It seemed to help with the signal strength quite a bit, and speeds improved inside as a result.

My question is, in the RV my router and power booster is mounted in the closet in the rear of the rig. The exterior antenna is mounted on the ladder just about 2' away. Would there be a benefit in shielding the wall that separates the two antenna's? 

The reason being that sometimes even in decent signal areas the signal from the air card mounted in the router is sketchy,  and simple pages like this forum will struggle to load.  I am  wondering if the relationship between the router and exterior antenna is interfering with each other. 

As a bit of background I am running W10 on my laptop and have Norton installed as Internet Security.  Your opinion's guys?
 
I'd doubt it. There is an inverse square law at work here. Perhaps you could mount a telescoping post (flag pole) to get the antenna further away (higher),  and improve reception at the same time.

Ernie
 
I suggest that you install a channel sniffing app on your computer and do a site survey every time you move.

A site survey will show you the least busy channels and those are the ones you should use for your local router.  Assuming you can change the channels on your router of course.  If not it's a moot point.

I use ''Inssider".  Get it here : http://www.majorgeeks.com/files/details/inssider.html

It works well in W10.
 
The interference is between the inside transmitter (wifi) and the receiver/amplifier for the outside antenna.
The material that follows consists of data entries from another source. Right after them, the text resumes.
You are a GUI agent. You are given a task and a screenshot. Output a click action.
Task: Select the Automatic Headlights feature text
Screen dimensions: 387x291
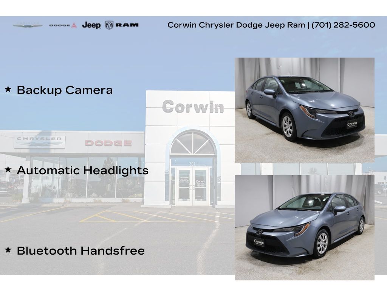[x=82, y=171]
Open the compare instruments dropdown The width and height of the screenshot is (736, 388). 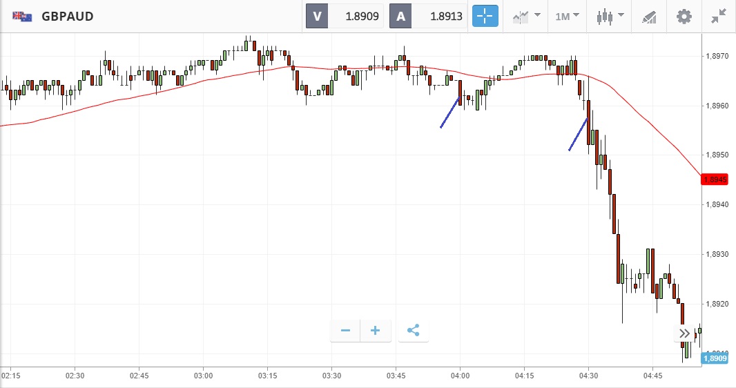click(526, 16)
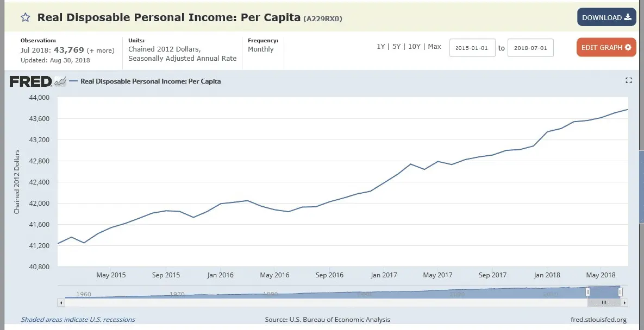Select the 5Y date range
This screenshot has height=330, width=644.
tap(396, 47)
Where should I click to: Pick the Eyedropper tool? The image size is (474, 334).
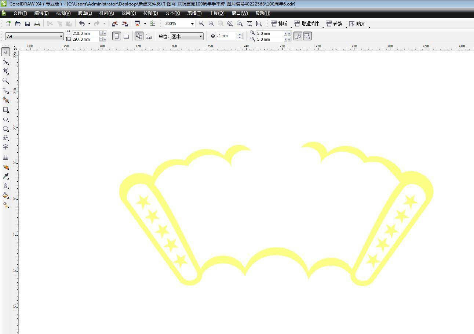pos(6,177)
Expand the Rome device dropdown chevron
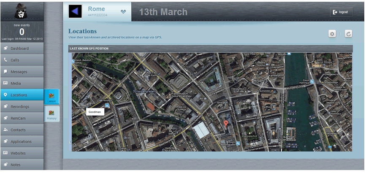366x173 pixels. 123,12
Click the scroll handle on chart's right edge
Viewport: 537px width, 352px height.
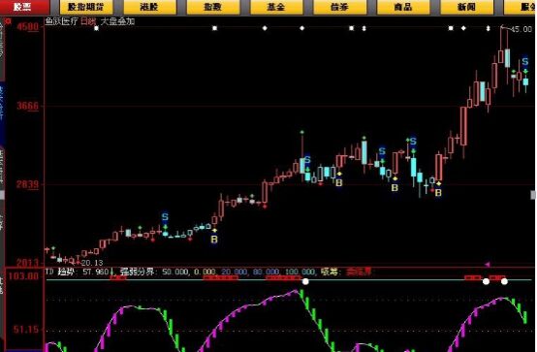click(533, 195)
If the signal is strong enough the receiver may be overloaded and fail to discriminate  between signals. Since radiated signals decrease in strength inversely with the square of the distance between transmit antenna and the receiver, there is a point where the receiver will discriminate properly and the desired signal will get through.

Adding a grounded metal shield between the transmitter as you did will also reduce the strength of the signal at the antenna but may add reflected signals that interfere with reception at your wifi device (obviously other reflected signals may also get around your shield).

Ernie
 
If you haven't already... go back to square 1, one router, one antenna... try to map the signal strength at various locations of interest to you, the insider app would be a great resource for this.  Or, do a speedtest, to see if the signals are getting where they need to go... speedtest.net ...Then add one extender or whatever you are trying to add and repeat the first measurements.  Then add the next antenna or whatever and repeat the measurements again.  Assess where you are WRT to where you want to be in terms of usability at locations of interest to you. 

Shielding and multipath RF can get very complex, very quickly.  Interference issues are even more complex.  Most of the measurements are in some version of a dB scale.  Every 3 dB is a double in signal strength. 

Another approach could be to modify the antenna position and orientation... these antenna patterns, or signal strength pattern, change quite dramatically with position and angles.

simplicity can be your friend...

 
The Android app Wifi Analyzer can be a big aid when working with Wifi. It'll show signal strength, channels and more. I use it not only to find good locations or judge signal strength, but even to find other wifi signals in the area, and whether they're protected.
 
Is this a Wilson booster system. If so Wilson gives the specs on how much separation you need from the outside to inside antennas. These are on Wilson website. This distance varies with different systems. Usually the greater the "broadcast range" of the inside repeater antenna the greater the separation.

Moving the inside antenna to get the recommended separation is the best solution.
 
The Inverse-Square law... This is simplified but basically what it says is this Every time you DOUBLE the distance, the signal strength drops to 1/4 what it was.

(The signal strengh is reduced as the distance increases by the ratio of the SQUARE of the distances)

Is this Wi-Fi, or is it Wireless? There is a differnece.. On Wi-Fi there is a very simple way if you are using an external antenna and wi-fi "modem" (Adapter) and an internal Router,, As I do.

But if it's wireless... That won't work. You need to either use the CLIP method inside  or move the internal antenna, and the Wireless device, to the front of the RV.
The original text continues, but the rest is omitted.